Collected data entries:
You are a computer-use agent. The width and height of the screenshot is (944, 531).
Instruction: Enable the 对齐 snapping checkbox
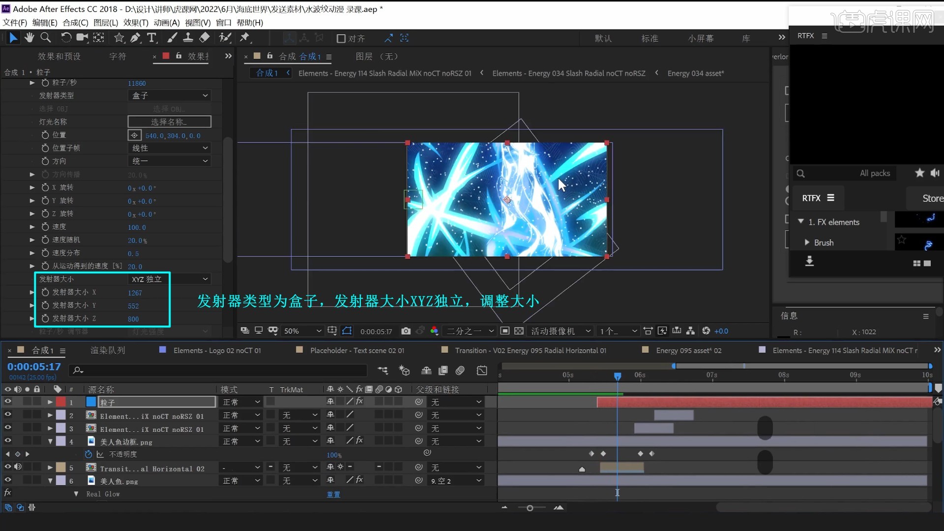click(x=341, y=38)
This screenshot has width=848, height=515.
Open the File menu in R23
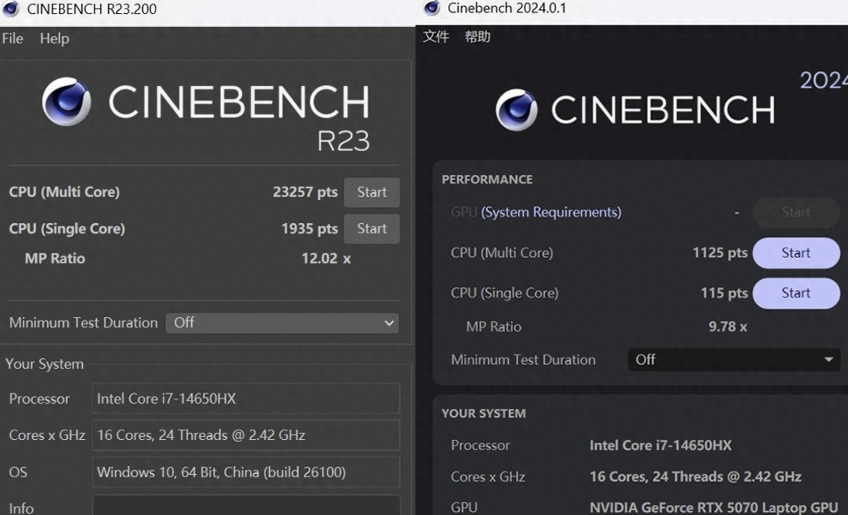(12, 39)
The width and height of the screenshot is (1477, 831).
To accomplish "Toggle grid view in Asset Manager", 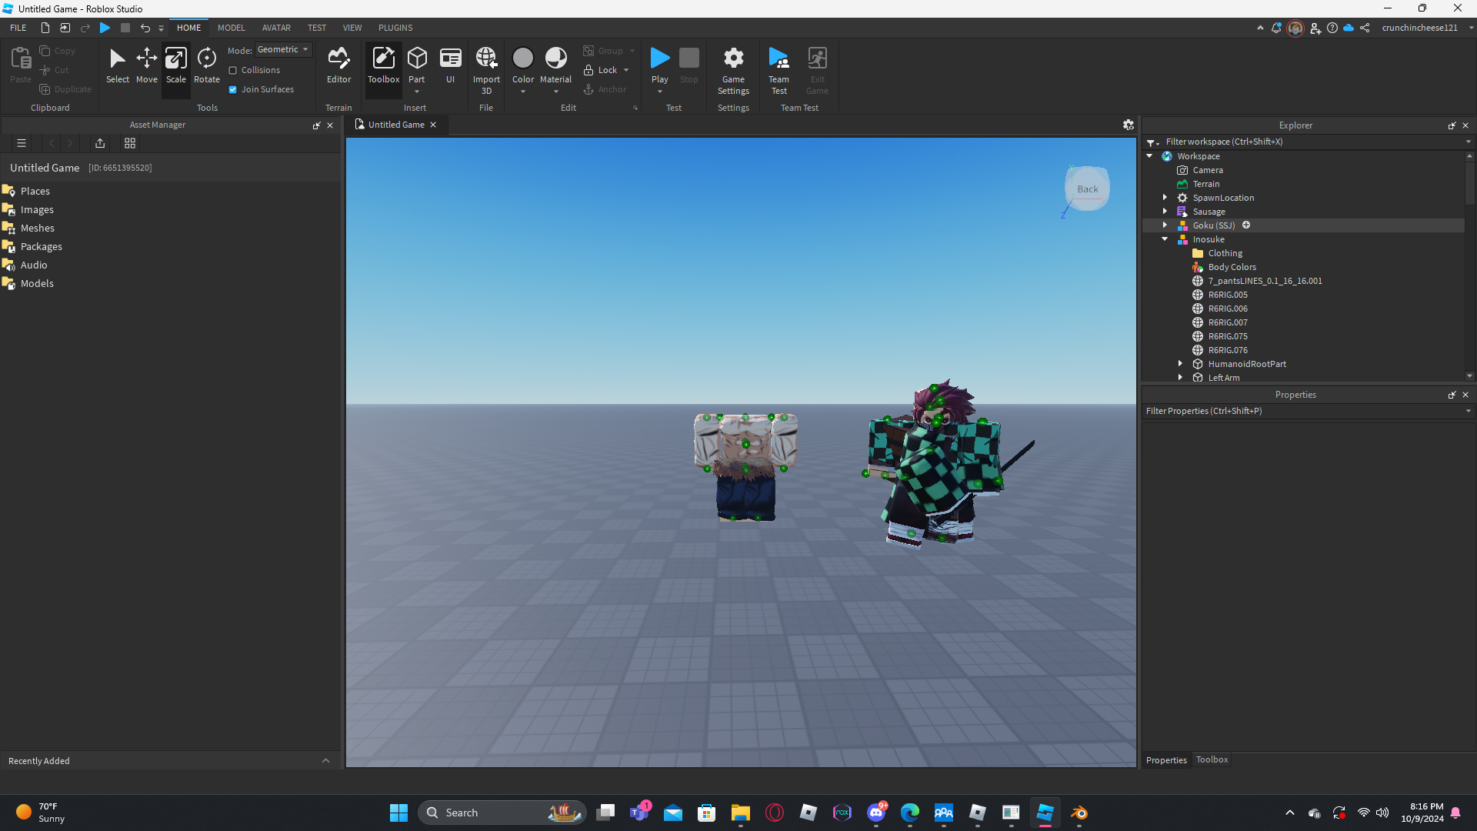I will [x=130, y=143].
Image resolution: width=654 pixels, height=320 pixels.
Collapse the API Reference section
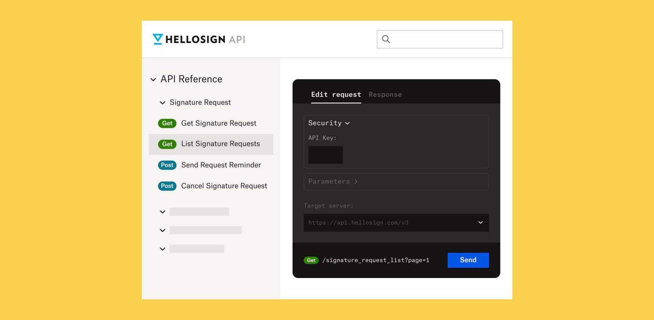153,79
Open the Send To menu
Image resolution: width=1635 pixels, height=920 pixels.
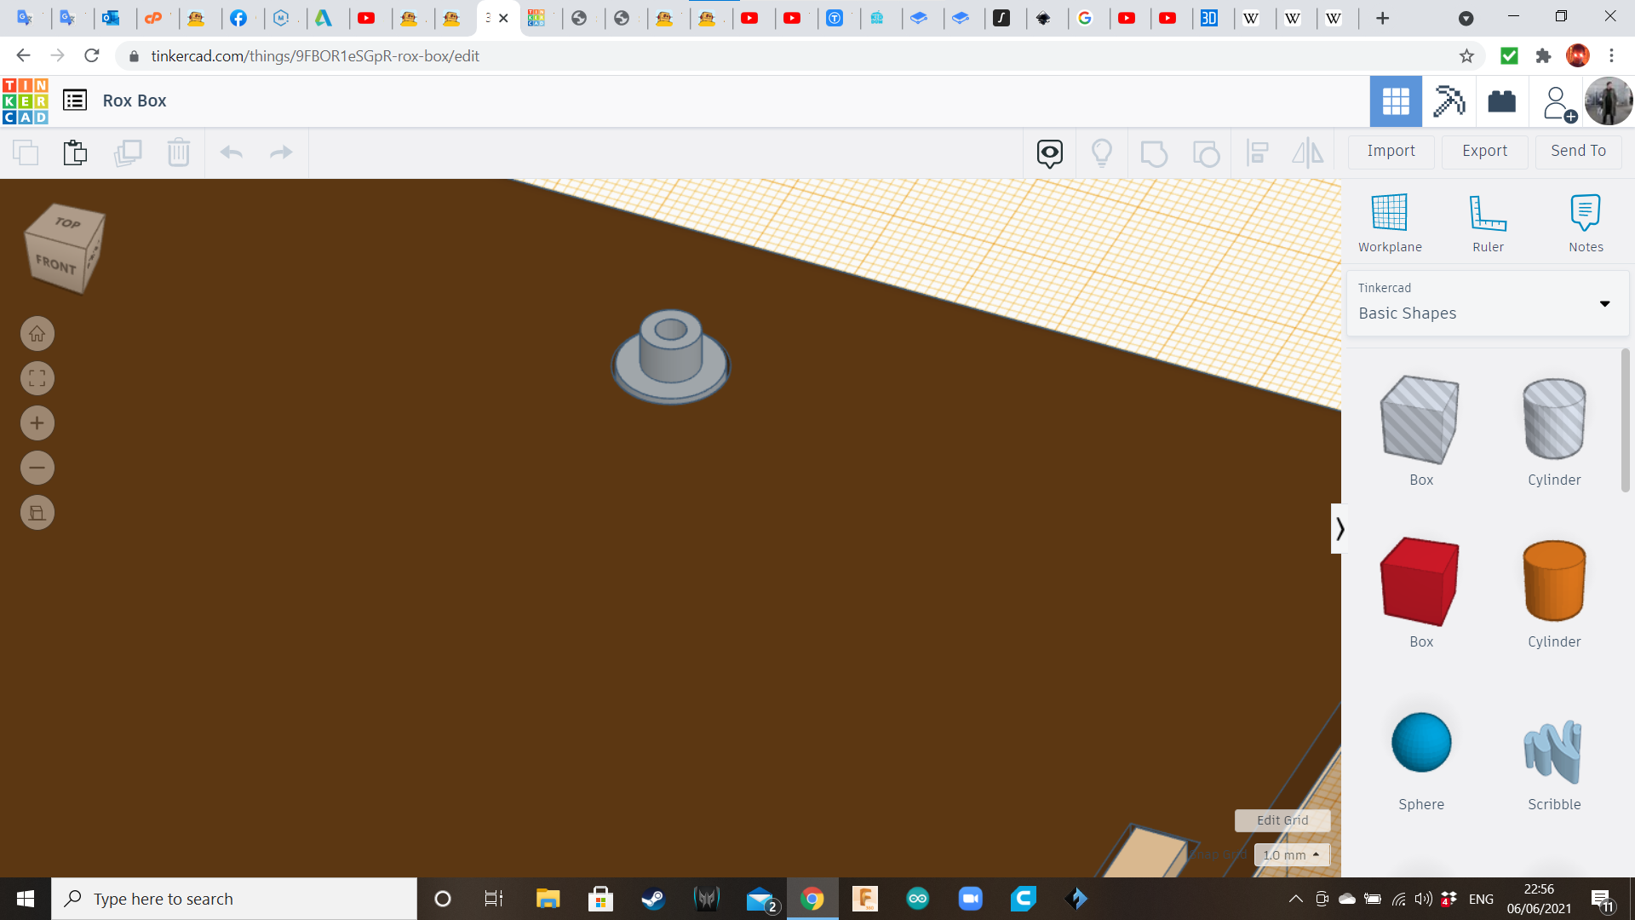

**Directions for this task**
Filter the entries by the string "resolution" and copy each matching line.

**Response for this exercise**
Image resolution: width=654 pixels, height=320 pixels.
Image resolution: width=1635 pixels, height=920 pixels.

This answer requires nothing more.